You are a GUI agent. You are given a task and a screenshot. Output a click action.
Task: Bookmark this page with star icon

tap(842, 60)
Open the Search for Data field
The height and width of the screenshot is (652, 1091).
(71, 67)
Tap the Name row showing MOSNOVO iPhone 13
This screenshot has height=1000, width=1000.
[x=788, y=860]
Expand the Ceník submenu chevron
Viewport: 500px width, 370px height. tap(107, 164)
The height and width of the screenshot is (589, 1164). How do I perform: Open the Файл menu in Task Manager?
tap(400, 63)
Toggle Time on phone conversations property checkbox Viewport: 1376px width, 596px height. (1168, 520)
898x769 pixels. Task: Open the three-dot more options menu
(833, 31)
+===+
## Brief
Transcribe the material exactly, so that no line is lost or altered.

## Worked solution
You are a GUI agent. You are given a task and a screenshot. Output a click action.
Task: Bookmark this page with star icon

tap(842, 60)
Open the Search for Data field
The height and width of the screenshot is (652, 1091).
(71, 67)
Tap the Name row showing MOSNOVO iPhone 13
This screenshot has height=1000, width=1000.
[x=788, y=860]
Expand the Ceník submenu chevron
Viewport: 500px width, 370px height. tap(107, 164)
The height and width of the screenshot is (589, 1164). How do I perform: Open the Файл menu in Task Manager?
tap(400, 63)
Toggle Time on phone conversations property checkbox Viewport: 1376px width, 596px height. (1168, 520)
898x769 pixels. Task: Open the three-dot more options menu
(833, 31)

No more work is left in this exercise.